We use our approach on 10 services from a range of kernel level services including file systems, network adapters, USB device drivers, multi-media drivers, and show that the debugging interfaces provide useful information in case of faults, while incurring only a slight performance overhead.

2012.01.18

Software engineering working group — new session

We announce the new session of the working group about software engineering at LaBRI. For this new session, Tim Sheard will present a language that mix logical and functional styles. It will take place at LaBRI, room 64, Thursday, the 18th of January at 10.00 AM.

TITLE: Mixing logic and functional programming styles

ABSTRACT:

We have been designing a language in which programmers can mix the logic and functional styles. In the functional style programmers introduce variables and assign the variables values be describing a computation that evaluates to the answer desired.

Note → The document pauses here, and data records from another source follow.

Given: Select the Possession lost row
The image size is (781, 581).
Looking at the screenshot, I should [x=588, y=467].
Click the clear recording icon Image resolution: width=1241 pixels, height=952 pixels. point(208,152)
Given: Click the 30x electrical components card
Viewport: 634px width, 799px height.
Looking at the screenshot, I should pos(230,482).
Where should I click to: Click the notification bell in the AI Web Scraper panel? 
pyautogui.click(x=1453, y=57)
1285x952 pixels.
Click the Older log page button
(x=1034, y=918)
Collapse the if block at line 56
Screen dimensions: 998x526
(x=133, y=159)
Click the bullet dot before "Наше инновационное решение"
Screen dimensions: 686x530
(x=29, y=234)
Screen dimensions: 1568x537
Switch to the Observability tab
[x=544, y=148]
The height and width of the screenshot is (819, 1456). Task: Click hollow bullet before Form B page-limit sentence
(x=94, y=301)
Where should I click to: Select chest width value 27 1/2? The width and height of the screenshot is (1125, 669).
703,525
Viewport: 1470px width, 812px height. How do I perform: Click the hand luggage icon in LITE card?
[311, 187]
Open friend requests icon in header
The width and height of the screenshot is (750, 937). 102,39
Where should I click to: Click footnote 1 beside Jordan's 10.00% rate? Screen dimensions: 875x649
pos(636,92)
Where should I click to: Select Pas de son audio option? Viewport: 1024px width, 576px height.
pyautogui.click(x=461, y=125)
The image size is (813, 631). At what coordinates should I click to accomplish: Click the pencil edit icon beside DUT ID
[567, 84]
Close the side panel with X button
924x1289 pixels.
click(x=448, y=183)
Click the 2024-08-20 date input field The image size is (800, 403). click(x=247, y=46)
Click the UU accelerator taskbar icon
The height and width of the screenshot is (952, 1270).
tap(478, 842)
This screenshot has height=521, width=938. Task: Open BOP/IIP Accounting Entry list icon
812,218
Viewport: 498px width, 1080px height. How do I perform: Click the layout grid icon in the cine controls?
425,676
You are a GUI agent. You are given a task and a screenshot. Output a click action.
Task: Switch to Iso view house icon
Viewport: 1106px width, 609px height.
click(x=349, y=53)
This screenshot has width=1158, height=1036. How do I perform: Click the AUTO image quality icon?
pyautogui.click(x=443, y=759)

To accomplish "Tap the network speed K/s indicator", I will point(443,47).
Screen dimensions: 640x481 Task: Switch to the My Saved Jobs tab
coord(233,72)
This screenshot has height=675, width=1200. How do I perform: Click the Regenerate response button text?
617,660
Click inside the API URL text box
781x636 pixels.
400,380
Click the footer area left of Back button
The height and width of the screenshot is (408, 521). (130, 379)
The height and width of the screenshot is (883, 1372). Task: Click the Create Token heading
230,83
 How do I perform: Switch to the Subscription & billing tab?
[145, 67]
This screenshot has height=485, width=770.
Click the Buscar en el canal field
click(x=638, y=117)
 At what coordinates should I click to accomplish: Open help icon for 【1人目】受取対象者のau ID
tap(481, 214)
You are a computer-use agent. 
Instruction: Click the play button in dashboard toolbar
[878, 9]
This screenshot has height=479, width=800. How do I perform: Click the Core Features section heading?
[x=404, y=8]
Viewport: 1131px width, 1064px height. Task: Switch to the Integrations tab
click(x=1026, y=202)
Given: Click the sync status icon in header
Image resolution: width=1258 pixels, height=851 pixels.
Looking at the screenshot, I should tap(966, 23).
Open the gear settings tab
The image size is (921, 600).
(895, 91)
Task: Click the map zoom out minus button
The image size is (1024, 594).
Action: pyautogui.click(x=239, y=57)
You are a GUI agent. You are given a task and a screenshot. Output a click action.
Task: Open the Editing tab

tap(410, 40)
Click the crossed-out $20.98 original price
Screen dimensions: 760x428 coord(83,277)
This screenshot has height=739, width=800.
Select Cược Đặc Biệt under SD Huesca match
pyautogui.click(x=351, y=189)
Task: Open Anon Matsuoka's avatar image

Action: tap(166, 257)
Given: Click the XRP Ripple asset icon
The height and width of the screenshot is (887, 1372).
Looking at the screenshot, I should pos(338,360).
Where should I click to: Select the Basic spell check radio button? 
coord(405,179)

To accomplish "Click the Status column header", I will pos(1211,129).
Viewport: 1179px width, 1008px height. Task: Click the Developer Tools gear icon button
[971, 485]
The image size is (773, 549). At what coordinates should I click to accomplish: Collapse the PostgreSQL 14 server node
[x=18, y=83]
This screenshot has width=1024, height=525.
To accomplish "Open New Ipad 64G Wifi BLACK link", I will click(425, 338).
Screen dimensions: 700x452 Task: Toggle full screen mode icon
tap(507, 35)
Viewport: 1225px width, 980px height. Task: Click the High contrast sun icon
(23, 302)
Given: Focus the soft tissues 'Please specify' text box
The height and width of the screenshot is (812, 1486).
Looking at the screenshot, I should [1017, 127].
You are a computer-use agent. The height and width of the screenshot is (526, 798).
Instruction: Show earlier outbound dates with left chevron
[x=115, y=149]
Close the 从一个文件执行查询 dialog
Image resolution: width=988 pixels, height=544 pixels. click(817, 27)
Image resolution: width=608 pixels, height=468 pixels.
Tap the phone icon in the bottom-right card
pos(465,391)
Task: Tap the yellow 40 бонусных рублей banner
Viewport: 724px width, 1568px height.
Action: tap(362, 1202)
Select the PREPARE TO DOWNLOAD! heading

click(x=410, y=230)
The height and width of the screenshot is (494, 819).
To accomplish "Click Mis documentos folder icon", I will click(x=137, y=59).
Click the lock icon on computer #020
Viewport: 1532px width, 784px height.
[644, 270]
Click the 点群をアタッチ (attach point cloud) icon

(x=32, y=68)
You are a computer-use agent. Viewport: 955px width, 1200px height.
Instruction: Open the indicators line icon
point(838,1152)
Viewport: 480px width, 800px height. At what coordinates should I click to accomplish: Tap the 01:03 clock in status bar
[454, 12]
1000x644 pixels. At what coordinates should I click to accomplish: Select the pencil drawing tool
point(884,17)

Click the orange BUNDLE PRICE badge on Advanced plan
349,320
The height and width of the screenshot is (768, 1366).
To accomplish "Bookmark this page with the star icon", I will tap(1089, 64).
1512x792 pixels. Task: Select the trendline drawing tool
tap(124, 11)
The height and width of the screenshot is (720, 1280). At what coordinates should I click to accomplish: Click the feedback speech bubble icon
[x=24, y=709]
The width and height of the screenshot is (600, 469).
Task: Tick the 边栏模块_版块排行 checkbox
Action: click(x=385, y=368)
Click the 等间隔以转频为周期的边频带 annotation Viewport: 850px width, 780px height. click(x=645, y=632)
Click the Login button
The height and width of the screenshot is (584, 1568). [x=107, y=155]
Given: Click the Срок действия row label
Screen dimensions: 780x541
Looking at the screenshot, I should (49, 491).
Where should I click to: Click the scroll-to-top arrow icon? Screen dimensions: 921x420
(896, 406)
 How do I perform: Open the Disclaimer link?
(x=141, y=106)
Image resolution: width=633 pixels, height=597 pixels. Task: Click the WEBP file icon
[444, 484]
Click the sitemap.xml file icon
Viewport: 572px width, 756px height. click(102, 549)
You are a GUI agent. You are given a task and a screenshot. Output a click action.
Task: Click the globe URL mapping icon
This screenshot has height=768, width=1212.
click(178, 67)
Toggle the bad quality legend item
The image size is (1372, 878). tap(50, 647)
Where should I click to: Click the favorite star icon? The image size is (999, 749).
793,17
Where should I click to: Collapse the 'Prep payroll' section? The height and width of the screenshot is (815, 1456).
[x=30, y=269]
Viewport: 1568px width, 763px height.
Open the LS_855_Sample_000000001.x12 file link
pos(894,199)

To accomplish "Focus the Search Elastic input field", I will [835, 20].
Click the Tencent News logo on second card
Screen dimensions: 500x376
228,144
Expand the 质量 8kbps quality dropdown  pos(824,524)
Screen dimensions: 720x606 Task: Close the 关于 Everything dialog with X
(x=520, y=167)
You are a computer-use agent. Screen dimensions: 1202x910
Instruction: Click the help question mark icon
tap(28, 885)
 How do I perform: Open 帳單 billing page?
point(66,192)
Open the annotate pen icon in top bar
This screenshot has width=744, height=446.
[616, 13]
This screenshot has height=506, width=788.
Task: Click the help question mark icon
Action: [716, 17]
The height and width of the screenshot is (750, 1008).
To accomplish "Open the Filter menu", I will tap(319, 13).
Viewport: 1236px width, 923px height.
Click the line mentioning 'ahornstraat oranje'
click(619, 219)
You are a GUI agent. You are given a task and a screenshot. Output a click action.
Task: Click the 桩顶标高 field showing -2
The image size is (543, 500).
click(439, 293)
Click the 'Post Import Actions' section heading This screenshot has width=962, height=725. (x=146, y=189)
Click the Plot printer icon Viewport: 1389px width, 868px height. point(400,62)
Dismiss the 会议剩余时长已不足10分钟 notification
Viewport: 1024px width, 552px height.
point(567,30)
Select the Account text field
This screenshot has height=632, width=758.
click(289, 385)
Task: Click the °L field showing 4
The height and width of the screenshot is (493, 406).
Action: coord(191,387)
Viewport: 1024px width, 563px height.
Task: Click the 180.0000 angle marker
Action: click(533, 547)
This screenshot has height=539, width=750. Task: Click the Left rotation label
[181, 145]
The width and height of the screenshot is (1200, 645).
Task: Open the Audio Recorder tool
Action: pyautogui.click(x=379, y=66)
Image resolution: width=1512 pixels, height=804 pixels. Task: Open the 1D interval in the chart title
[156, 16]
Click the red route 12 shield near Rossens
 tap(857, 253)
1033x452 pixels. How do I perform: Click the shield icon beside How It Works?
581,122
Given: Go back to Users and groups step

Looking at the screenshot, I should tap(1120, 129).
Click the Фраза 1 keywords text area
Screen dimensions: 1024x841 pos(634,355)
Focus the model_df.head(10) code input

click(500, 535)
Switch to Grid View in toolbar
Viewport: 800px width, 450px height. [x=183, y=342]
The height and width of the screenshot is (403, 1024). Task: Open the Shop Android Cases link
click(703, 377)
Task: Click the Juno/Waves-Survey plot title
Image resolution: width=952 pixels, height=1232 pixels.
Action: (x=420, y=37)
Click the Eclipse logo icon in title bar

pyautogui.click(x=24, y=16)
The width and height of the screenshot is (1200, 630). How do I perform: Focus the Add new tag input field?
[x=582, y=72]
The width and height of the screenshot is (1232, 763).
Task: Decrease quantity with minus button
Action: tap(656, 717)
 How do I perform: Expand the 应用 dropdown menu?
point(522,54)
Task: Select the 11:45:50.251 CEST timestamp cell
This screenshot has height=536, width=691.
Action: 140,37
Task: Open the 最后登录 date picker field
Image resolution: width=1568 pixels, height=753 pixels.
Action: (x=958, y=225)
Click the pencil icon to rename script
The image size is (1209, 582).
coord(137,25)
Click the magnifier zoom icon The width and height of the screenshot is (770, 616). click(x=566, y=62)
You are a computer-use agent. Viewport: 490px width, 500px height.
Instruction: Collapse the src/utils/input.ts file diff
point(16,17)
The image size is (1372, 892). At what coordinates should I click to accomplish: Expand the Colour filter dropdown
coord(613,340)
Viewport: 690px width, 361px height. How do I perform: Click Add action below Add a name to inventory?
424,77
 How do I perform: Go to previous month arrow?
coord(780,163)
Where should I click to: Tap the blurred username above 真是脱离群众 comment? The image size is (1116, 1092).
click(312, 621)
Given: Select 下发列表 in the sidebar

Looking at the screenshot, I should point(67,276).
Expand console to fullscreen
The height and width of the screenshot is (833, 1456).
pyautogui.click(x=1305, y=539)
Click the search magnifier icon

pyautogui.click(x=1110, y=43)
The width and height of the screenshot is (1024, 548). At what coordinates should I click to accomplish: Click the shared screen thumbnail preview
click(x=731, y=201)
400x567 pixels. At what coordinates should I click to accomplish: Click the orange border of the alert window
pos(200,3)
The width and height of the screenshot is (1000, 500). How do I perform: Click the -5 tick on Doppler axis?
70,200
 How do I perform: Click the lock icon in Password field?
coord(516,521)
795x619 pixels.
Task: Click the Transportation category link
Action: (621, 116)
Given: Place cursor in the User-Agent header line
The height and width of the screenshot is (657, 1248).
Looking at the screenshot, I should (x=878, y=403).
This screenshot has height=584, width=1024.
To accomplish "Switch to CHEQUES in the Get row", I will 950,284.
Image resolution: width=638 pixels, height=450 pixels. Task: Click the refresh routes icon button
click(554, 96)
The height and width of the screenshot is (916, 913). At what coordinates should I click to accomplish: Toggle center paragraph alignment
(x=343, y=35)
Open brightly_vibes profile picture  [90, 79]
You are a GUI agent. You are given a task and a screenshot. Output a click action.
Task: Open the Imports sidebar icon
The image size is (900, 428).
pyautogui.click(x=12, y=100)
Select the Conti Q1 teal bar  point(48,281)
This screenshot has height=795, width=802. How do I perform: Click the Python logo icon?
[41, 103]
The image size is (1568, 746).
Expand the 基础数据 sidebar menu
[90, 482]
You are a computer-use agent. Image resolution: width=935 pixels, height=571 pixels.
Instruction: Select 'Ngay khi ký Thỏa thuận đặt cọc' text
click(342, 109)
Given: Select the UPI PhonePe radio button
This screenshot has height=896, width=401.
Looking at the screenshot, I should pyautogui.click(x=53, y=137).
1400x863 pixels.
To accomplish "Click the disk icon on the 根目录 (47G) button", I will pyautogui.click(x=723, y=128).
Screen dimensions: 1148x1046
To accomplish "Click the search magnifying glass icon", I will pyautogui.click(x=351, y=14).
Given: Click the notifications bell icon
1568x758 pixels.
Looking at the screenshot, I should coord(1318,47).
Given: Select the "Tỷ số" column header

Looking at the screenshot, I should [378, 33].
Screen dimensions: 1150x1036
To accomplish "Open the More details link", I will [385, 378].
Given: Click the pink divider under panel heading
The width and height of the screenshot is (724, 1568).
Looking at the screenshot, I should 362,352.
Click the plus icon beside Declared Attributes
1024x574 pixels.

In our language one can also introduce variables by describing what properties their values should have using first order logic. The language implementation automatically searches for solutions.

The language lets the programmer mix computation based programs with search based programs in a completely transparent manner.

The kind of search is directed by the type of value being sought, and the particular operands in the logic used to describe its properties. we use general purpose tools like SAT solvers, SMT solvers, the Simplex algorithm, and Narrowing to actually perform the search.

Creation of the search tree, and the strategy of searching the tree are separated, and the user can specify a different strategy for each search, yet a single answer may involve several searches, and all these are coordinated in a transparent manner.